YOUR ASSIGNMENT —
When you reach the line with "Pensacola Holiday Session (56, 1752)" in the listing below, transcribe it and each line after it up to and including the line with "香港中國玄學院 科普 大暑 (311, 2285)", exactly and with nothing else.

SUPPLIED MATERIAL —
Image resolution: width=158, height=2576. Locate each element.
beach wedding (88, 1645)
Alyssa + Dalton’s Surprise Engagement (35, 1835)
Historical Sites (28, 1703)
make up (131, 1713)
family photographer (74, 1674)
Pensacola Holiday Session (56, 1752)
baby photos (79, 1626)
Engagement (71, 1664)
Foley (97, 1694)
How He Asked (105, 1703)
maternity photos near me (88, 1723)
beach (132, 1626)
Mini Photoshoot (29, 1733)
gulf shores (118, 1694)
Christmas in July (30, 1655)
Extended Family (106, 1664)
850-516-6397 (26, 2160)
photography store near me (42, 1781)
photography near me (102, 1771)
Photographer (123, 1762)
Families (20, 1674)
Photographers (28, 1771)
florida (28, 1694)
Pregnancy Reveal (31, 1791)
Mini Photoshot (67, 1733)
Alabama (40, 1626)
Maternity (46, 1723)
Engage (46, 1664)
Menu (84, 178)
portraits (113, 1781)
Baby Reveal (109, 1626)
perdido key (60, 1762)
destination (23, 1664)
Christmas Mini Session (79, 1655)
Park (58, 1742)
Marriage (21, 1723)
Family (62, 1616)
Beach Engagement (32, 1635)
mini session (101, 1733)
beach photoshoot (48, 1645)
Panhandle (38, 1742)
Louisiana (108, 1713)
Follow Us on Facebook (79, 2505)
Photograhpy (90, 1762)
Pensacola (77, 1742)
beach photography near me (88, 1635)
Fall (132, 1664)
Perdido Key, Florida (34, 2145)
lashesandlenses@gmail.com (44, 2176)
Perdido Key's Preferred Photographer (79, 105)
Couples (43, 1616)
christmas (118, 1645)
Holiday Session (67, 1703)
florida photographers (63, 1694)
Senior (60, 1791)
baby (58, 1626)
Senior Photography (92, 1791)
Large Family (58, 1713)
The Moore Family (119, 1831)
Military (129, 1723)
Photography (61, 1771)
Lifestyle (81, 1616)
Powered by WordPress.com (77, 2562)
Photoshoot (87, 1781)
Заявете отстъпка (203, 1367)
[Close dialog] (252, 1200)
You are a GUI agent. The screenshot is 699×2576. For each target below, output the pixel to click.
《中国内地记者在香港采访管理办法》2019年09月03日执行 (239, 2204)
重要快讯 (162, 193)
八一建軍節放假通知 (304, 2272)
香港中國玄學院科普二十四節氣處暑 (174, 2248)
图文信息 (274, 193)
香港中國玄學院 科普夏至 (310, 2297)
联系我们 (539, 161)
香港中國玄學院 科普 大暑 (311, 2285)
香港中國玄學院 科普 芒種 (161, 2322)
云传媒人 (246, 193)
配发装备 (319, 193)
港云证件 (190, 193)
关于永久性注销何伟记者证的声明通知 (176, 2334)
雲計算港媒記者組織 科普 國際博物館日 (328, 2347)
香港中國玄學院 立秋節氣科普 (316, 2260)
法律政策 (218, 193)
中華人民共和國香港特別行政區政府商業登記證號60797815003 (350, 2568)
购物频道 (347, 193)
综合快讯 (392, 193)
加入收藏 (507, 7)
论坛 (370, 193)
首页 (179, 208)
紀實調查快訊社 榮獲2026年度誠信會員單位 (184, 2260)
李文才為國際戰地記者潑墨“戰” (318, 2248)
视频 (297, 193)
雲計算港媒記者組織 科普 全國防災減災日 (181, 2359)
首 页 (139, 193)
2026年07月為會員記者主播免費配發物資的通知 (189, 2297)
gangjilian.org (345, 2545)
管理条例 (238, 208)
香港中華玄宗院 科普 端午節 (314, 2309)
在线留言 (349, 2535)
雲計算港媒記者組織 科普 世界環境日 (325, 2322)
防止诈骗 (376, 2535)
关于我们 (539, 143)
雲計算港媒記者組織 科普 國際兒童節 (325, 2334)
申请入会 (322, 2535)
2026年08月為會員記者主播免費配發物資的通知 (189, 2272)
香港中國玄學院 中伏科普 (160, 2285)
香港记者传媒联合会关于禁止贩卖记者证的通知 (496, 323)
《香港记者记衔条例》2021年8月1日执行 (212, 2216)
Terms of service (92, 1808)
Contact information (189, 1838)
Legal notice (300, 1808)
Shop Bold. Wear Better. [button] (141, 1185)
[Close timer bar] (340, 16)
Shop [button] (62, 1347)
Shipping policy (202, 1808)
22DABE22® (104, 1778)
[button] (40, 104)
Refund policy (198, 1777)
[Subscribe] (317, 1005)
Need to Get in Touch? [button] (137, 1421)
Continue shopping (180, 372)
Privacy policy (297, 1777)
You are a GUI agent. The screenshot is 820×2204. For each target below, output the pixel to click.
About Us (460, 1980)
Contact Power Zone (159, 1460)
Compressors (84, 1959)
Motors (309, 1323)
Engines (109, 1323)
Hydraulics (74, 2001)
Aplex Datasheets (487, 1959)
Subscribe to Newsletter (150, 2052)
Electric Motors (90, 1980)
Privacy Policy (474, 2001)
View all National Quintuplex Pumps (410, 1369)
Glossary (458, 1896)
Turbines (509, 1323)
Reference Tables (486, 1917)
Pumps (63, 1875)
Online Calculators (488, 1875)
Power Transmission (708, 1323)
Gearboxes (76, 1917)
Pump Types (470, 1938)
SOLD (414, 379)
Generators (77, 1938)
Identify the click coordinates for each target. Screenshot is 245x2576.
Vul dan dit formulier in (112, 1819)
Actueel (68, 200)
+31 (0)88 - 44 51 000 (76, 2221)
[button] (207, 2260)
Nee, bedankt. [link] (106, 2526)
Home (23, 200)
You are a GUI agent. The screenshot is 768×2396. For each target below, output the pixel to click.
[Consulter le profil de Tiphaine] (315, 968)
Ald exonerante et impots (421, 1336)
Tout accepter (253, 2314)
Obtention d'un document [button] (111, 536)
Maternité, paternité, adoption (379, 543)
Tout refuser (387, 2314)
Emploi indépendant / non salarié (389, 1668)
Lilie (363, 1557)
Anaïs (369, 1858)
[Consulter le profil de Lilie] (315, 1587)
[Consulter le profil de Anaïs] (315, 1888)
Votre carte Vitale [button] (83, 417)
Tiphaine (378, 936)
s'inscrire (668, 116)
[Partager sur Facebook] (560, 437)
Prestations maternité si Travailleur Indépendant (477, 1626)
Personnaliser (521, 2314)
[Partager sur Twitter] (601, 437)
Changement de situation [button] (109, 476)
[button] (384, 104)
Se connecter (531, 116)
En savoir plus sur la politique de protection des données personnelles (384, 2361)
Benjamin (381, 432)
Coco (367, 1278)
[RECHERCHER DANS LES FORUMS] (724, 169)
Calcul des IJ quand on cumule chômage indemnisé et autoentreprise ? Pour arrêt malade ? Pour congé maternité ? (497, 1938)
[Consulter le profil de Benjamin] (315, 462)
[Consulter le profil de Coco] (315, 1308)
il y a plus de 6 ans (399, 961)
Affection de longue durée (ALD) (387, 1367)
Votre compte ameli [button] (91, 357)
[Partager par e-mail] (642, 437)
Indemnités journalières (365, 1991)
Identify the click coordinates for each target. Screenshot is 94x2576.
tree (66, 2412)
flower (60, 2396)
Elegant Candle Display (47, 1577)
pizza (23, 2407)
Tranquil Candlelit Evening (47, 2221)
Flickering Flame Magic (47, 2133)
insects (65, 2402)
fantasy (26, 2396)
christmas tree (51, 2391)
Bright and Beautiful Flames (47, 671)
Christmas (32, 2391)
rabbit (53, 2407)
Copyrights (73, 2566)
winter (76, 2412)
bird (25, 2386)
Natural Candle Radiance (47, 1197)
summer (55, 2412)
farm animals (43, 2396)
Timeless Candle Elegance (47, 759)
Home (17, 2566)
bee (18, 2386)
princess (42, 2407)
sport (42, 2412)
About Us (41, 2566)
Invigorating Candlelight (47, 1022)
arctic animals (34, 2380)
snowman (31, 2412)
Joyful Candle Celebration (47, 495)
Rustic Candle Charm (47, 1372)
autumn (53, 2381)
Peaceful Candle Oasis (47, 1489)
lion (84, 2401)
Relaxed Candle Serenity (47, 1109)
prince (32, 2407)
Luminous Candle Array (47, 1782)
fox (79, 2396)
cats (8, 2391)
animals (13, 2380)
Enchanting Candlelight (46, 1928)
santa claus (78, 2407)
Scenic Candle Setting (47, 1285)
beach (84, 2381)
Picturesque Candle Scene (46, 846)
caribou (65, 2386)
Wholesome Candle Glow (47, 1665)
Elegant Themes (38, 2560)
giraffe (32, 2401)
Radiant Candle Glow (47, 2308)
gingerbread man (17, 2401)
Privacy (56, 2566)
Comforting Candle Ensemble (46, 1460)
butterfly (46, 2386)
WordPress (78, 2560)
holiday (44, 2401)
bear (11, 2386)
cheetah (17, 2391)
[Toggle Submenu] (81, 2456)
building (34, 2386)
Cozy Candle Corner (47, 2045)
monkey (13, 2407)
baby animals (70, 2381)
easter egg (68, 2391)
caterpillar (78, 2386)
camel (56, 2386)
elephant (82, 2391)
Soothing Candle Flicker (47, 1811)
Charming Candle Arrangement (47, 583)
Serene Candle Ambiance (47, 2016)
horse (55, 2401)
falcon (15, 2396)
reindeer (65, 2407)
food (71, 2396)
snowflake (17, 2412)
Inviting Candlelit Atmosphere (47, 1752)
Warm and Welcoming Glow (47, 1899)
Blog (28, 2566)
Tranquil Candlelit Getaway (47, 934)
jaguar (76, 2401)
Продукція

PROBLEM SOLUTION —
Pensacola Holiday Session (56, 1752)
baby photos (79, 1626)
Engagement (71, 1664)
Foley (97, 1694)
How He Asked (105, 1703)
maternity photos near me (88, 1723)
beach (132, 1626)
Mini Photoshoot (29, 1733)
gulf shores (118, 1694)
Christmas in July (30, 1655)
Extended Family (106, 1664)
850-516-6397 (26, 2160)
photography store near me (42, 1781)
photography near me (102, 1771)
Photographer (123, 1762)
Families (20, 1674)
Photographers (28, 1771)
florida (28, 1694)
Pregnancy Reveal (31, 1791)
Mini Photoshot (67, 1733)
Alabama (40, 1626)
Maternity (46, 1723)
Engage (46, 1664)
Menu (84, 178)
portraits (113, 1781)
Baby Reveal (109, 1626)
perdido key (60, 1762)
destination (23, 1664)
Christmas Mini Session (79, 1655)
Park (58, 1742)
Marriage (21, 1723)
Family (62, 1616)
Beach Engagement (32, 1635)
mini session (101, 1733)
beach photoshoot (48, 1645)
Panhandle (38, 1742)
Louisiana (108, 1713)
Follow Us on Facebook (79, 2505)
Photograhpy (90, 1762)
Pensacola (77, 1742)
beach photography near me (88, 1635)
Fall (132, 1664)
Perdido Key, Florida (34, 2145)
lashesandlenses@gmail.com (44, 2176)
Perdido Key's Preferred Photographer (79, 105)
Couples (43, 1616)
christmas (118, 1645)
Holiday Session (67, 1703)
florida photographers (63, 1694)
Senior (60, 1791)
baby (58, 1626)
Senior Photography (92, 1791)
Large Family (58, 1713)
The Moore Family (119, 1831)
Military (129, 1723)
Photography (61, 1771)
Lifestyle (81, 1616)
Powered by WordPress.com (77, 2562)
Photoshoot (87, 1781)
Заявете отстъпка (203, 1367)
[Close dialog] (252, 1200)
You are a GUI agent. The screenshot is 699×2576. For each target below, output the pixel to click.
《中国内地记者在香港采访管理办法》2019年09月03日执行 (239, 2204)
重要快讯 (162, 193)
八一建軍節放假通知 (304, 2272)
香港中國玄學院科普二十四節氣處暑 (174, 2248)
图文信息 (274, 193)
香港中國玄學院 科普夏至 (310, 2297)
联系我们 (539, 161)
香港中國玄學院 科普 大暑 (311, 2285)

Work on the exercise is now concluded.